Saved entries
++++++

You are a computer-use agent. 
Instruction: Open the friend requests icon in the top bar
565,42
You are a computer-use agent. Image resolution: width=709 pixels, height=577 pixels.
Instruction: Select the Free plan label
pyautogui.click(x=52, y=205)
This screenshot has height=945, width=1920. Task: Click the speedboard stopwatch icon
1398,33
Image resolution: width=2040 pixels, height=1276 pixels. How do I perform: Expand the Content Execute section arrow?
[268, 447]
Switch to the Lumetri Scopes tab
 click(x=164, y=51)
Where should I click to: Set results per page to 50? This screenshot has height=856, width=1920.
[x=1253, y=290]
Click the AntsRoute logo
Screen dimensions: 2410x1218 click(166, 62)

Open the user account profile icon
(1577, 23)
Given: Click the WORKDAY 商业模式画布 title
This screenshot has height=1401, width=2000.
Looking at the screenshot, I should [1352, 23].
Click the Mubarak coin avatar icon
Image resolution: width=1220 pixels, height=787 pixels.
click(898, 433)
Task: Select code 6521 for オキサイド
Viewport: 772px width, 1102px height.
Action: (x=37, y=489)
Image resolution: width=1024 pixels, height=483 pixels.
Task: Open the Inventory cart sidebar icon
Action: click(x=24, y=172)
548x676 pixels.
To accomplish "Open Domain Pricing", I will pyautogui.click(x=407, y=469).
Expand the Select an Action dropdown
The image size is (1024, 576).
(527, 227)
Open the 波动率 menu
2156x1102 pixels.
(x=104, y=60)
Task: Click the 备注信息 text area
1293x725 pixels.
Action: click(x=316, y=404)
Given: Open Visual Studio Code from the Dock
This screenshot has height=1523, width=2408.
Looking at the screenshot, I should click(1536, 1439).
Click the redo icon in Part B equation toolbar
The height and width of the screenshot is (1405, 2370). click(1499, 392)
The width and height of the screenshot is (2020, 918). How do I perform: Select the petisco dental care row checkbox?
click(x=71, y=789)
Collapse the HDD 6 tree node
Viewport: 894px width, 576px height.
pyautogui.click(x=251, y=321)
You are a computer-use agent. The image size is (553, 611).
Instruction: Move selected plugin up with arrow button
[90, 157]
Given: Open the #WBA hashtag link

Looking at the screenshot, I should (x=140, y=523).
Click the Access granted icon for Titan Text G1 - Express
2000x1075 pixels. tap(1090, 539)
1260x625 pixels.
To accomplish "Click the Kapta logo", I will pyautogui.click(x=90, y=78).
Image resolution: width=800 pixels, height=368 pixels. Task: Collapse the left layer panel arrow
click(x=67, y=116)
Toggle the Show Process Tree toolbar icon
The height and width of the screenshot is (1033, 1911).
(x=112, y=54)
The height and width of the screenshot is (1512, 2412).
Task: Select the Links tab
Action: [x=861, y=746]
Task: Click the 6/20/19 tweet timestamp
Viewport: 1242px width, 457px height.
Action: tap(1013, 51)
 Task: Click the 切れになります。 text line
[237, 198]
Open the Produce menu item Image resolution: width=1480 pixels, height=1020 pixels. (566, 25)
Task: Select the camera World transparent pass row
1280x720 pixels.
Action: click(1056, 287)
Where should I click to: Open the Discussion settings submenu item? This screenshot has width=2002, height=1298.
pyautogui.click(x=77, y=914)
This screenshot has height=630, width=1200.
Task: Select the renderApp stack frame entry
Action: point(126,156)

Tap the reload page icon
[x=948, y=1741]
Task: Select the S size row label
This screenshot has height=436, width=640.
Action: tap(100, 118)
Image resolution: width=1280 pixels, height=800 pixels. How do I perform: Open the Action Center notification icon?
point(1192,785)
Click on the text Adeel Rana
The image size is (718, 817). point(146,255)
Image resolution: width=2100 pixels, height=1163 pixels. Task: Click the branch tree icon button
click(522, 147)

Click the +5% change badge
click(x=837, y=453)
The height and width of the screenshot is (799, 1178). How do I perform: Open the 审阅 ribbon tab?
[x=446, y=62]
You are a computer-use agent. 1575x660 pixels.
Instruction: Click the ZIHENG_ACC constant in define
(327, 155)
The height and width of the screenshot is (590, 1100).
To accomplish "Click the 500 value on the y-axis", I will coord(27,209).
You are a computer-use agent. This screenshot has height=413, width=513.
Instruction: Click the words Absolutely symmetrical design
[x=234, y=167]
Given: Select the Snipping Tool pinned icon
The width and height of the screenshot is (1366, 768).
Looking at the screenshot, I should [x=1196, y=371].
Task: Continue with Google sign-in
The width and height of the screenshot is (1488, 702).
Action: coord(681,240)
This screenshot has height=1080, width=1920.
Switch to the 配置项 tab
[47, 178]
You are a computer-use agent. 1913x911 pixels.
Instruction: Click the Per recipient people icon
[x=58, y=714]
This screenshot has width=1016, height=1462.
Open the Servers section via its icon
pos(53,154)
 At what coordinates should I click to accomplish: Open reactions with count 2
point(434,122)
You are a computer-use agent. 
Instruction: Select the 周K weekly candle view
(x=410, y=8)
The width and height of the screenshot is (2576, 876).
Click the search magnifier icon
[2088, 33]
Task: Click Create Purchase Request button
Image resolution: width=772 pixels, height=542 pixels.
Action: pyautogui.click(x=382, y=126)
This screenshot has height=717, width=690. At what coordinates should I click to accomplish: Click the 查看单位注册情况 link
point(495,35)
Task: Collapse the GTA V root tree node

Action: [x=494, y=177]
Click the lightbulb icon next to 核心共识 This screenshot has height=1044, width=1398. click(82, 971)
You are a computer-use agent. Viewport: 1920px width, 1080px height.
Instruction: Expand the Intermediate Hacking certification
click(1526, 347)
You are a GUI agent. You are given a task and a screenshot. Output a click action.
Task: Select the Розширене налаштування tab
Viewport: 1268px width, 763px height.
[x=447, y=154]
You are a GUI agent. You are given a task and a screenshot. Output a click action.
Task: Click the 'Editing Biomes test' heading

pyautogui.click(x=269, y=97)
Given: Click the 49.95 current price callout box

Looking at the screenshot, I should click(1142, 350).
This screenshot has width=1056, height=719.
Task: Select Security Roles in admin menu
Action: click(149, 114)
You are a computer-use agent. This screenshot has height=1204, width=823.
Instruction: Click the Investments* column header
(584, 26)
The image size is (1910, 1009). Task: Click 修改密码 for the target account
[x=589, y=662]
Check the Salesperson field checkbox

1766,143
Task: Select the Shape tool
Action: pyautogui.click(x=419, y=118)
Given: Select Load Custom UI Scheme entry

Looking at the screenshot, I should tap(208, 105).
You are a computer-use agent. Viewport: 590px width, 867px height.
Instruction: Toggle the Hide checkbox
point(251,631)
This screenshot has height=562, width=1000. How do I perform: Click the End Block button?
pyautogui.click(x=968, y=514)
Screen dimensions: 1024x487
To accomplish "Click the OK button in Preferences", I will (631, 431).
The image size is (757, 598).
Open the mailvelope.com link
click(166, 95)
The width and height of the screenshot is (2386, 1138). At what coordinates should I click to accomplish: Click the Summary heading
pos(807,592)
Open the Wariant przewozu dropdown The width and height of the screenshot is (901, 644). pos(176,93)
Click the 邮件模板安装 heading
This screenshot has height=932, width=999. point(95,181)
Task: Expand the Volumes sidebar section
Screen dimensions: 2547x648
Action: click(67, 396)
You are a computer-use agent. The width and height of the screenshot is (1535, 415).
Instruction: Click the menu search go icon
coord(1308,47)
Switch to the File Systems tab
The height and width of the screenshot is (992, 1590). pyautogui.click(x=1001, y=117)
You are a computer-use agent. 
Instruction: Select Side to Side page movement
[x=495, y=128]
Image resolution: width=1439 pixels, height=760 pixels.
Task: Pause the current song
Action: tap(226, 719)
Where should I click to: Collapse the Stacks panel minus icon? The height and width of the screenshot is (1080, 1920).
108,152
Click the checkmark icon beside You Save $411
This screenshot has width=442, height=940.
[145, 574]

++++++

- [THE TASK]
Recast every line of the rows above as a numbered list, dropping any blank lines.

- [EXERCISE OUTPUT]
1. You are a computer-use agent. 
2. Instruction: Open the friend requests icon in the top bar
3. 565,42
4. You are a computer-use agent. Image resolution: width=709 pixels, height=577 pixels.
5. Instruction: Select the Free plan label
6. pyautogui.click(x=52, y=205)
7. This screenshot has height=945, width=1920. Task: Click the speedboard stopwatch icon
8. 1398,33
9. Image resolution: width=2040 pixels, height=1276 pixels. How do I perform: Expand the Content Execute section arrow?
10. [268, 447]
11. Switch to the Lumetri Scopes tab
12.  click(x=164, y=51)
13. Where should I click to: Set results per page to 50? This screenshot has height=856, width=1920.
14. [x=1253, y=290]
15. Click the AntsRoute logo
16. Screen dimensions: 2410x1218 click(166, 62)
17. Open the user account profile icon
18. (1577, 23)
19. Given: Click the WORKDAY 商业模式画布 title
20. This screenshot has height=1401, width=2000.
21. Looking at the screenshot, I should [1352, 23].
22. Click the Mubarak coin avatar icon
23. Image resolution: width=1220 pixels, height=787 pixels.
24. click(898, 433)
25. Task: Select code 6521 for オキサイド
26. Viewport: 772px width, 1102px height.
27. Action: (x=37, y=489)
28. Image resolution: width=1024 pixels, height=483 pixels.
29. Task: Open the Inventory cart sidebar icon
30. Action: click(x=24, y=172)
31. 548x676 pixels.
32. To accomplish "Open Domain Pricing", I will pyautogui.click(x=407, y=469).
33. Expand the Select an Action dropdown
34. The image size is (1024, 576).
35. (527, 227)
36. Open the 波动率 menu
37. 2156x1102 pixels.
38. (x=104, y=60)
39. Task: Click the 备注信息 text area
40. 1293x725 pixels.
41. Action: click(x=316, y=404)
42. Given: Open Visual Studio Code from the Dock
43. This screenshot has height=1523, width=2408.
44. Looking at the screenshot, I should click(1536, 1439).
45. Click the redo icon in Part B equation toolbar
46. The height and width of the screenshot is (1405, 2370). click(1499, 392)
47. The width and height of the screenshot is (2020, 918). How do I perform: Select the petisco dental care row checkbox?
48. click(x=71, y=789)
49. Collapse the HDD 6 tree node
50. Viewport: 894px width, 576px height.
51. pyautogui.click(x=251, y=321)
52. You are a computer-use agent. The image size is (553, 611).
53. Instruction: Move selected plugin up with arrow button
54. [90, 157]
55. Given: Open the #WBA hashtag link
56. Looking at the screenshot, I should (x=140, y=523).
57. Click the Access granted icon for Titan Text G1 - Express
58. 2000x1075 pixels. tap(1090, 539)
59. 1260x625 pixels.
60. To accomplish "Click the Kapta logo", I will pyautogui.click(x=90, y=78).
61. Image resolution: width=800 pixels, height=368 pixels. Task: Collapse the left layer panel arrow
62. click(x=67, y=116)
63. Toggle the Show Process Tree toolbar icon
64. The height and width of the screenshot is (1033, 1911).
65. (x=112, y=54)
66. The height and width of the screenshot is (1512, 2412).
67. Task: Select the Links tab
68. Action: [x=861, y=746]
69. Task: Click the 6/20/19 tweet timestamp
70. Viewport: 1242px width, 457px height.
71. Action: tap(1013, 51)
72.  Task: Click the 切れになります。 text line
73. [237, 198]
74. Open the Produce menu item Image resolution: width=1480 pixels, height=1020 pixels. (566, 25)
75. Task: Select the camera World transparent pass row
76. 1280x720 pixels.
77. Action: click(1056, 287)
78. Where should I click to: Open the Discussion settings submenu item? This screenshot has width=2002, height=1298.
79. pyautogui.click(x=77, y=914)
80. This screenshot has height=630, width=1200.
81. Task: Select the renderApp stack frame entry
82. Action: point(126,156)
83. Tap the reload page icon
84. [x=948, y=1741]
85. Task: Select the S size row label
86. This screenshot has height=436, width=640.
87. Action: tap(100, 118)
88. Image resolution: width=1280 pixels, height=800 pixels. How do I perform: Open the Action Center notification icon?
89. point(1192,785)
90. Click on the text Adeel Rana
91. The image size is (718, 817). point(146,255)
92. Image resolution: width=2100 pixels, height=1163 pixels. Task: Click the branch tree icon button
93. click(522, 147)
94. Click the +5% change badge
95. click(x=837, y=453)
96. The height and width of the screenshot is (799, 1178). How do I perform: Open the 审阅 ribbon tab?
97. [x=446, y=62]
98. You are a computer-use agent. 1575x660 pixels.
99. Instruction: Click the ZIHENG_ACC constant in define
100. (327, 155)
101. The height and width of the screenshot is (590, 1100).
102. To accomplish "Click the 500 value on the y-axis", I will coord(27,209).
103. You are a computer-use agent. This screenshot has height=413, width=513.
104. Instruction: Click the words Absolutely symmetrical design
105. [x=234, y=167]
106. Given: Select the Snipping Tool pinned icon
107. The width and height of the screenshot is (1366, 768).
108. Looking at the screenshot, I should [x=1196, y=371].
109. Task: Continue with Google sign-in
110. The width and height of the screenshot is (1488, 702).
111. Action: coord(681,240)
112. This screenshot has height=1080, width=1920.
113. Switch to the 配置项 tab
114. [47, 178]
115. You are a computer-use agent. 1913x911 pixels.
116. Instruction: Click the Per recipient people icon
117. [x=58, y=714]
118. This screenshot has width=1016, height=1462.
119. Open the Servers section via its icon
120. pos(53,154)
121.  At what coordinates should I click to accomplish: Open reactions with count 2
122. point(434,122)
123. You are a computer-use agent. 
124. Instruction: Select the 周K weekly candle view
125. (x=410, y=8)
126. The width and height of the screenshot is (2576, 876).
127. Click the search magnifier icon
128. [2088, 33]
129. Task: Click Create Purchase Request button
130. Image resolution: width=772 pixels, height=542 pixels.
131. Action: pyautogui.click(x=382, y=126)
132. This screenshot has height=717, width=690. At what coordinates should I click to accomplish: Click the 查看单位注册情况 link
133. point(495,35)
134. Task: Collapse the GTA V root tree node
135. Action: [x=494, y=177]
136. Click the lightbulb icon next to 核心共识 This screenshot has height=1044, width=1398. click(82, 971)
137. You are a computer-use agent. Viewport: 1920px width, 1080px height.
138. Instruction: Expand the Intermediate Hacking certification
139. click(1526, 347)
140. You are a GUI agent. You are given a task and a screenshot. Output a click action.
141. Task: Select the Розширене налаштування tab
142. Viewport: 1268px width, 763px height.
143. [x=447, y=154]
144. You are a GUI agent. You are given a task and a screenshot. Output a click action.
145. Task: Click the 'Editing Biomes test' heading
146. pyautogui.click(x=269, y=97)
147. Given: Click the 49.95 current price callout box
148. Looking at the screenshot, I should click(1142, 350).
149. This screenshot has width=1056, height=719.
150. Task: Select Security Roles in admin menu
151. Action: click(149, 114)
152. You are a computer-use agent. This screenshot has height=1204, width=823.
153. Instruction: Click the Investments* column header
154. (584, 26)
155. The image size is (1910, 1009). Task: Click 修改密码 for the target account
156. [x=589, y=662]
157. Check the Salesperson field checkbox
158. 1766,143
159. Task: Select the Shape tool
160. Action: pyautogui.click(x=419, y=118)
161. Given: Select Load Custom UI Scheme entry
162. Looking at the screenshot, I should tap(208, 105).
163. You are a computer-use agent. Viewport: 590px width, 867px height.
164. Instruction: Toggle the Hide checkbox
165. point(251,631)
166. This screenshot has height=562, width=1000. How do I perform: Click the End Block button?
167. pyautogui.click(x=968, y=514)
168. Screen dimensions: 1024x487
169. To accomplish "Click the OK button in Preferences", I will (631, 431).
170. The image size is (757, 598).
171. Open the mailvelope.com link
172. click(166, 95)
173. The width and height of the screenshot is (2386, 1138). At what coordinates should I click to accomplish: Click the Summary heading
174. pos(807,592)
175. Open the Wariant przewozu dropdown The width and height of the screenshot is (901, 644). pos(176,93)
176. Click the 邮件模板安装 heading
177. This screenshot has height=932, width=999. point(95,181)
178. Task: Expand the Volumes sidebar section
179. Screen dimensions: 2547x648
180. Action: click(67, 396)
181. You are a computer-use agent. The width and height of the screenshot is (1535, 415).
182. Instruction: Click the menu search go icon
183. coord(1308,47)
184. Switch to the File Systems tab
185. The height and width of the screenshot is (992, 1590). pyautogui.click(x=1001, y=117)
186. You are a computer-use agent. 
187. Instruction: Select Side to Side page movement
188. [x=495, y=128]
189. Image resolution: width=1439 pixels, height=760 pixels.
190. Task: Pause the current song
191. Action: tap(226, 719)
192. Where should I click to: Collapse the Stacks panel minus icon? The height and width of the screenshot is (1080, 1920).
193. 108,152
194. Click the checkmark icon beside You Save $411
195. This screenshot has width=442, height=940.
196. [145, 574]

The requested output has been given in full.